● Task statement:
Exclude the images and transcribe the entries below precisely.

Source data
________

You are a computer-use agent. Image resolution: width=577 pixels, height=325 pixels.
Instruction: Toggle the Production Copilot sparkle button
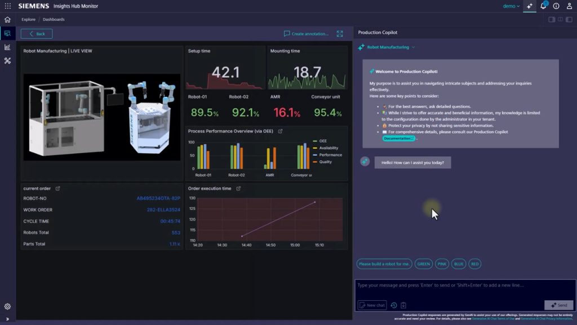(530, 6)
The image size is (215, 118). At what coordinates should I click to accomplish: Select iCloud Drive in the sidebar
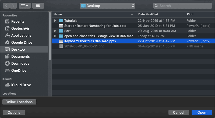tap(21, 85)
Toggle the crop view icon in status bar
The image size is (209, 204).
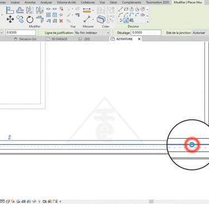(23, 201)
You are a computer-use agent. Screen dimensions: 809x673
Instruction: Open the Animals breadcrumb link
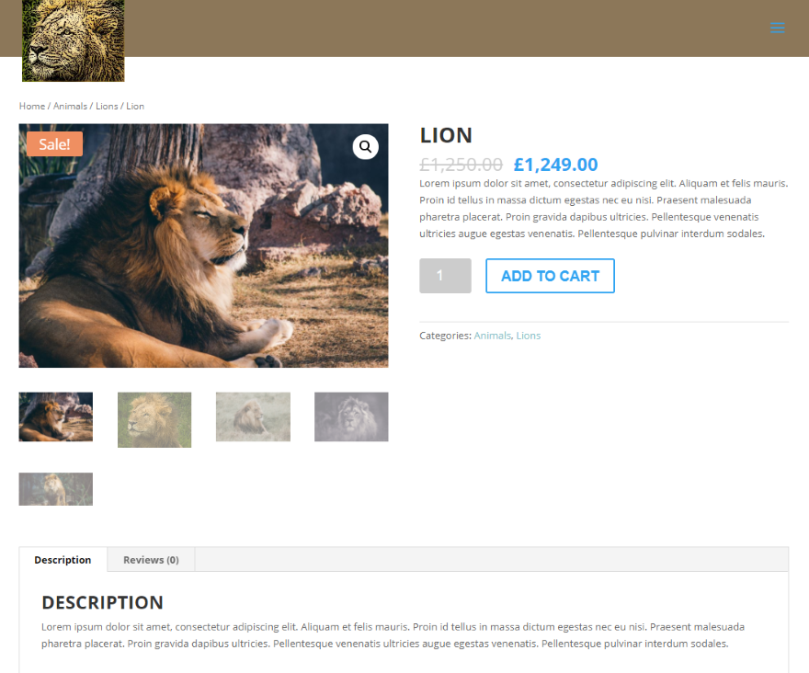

________

● Answer section:
You are a computer-use agent. Image resolution: width=577 pixels, height=325 pixels.
Instruction: Toggle the Production Copilot sparkle button
(530, 6)
The image size is (215, 118). At what coordinates should I click to accomplish: Select iCloud Drive in the sidebar
tap(21, 85)
Toggle the crop view icon in status bar
The image size is (209, 204).
(23, 201)
You are a computer-use agent. Screen dimensions: 809x673
Instruction: Open the Animals breadcrumb link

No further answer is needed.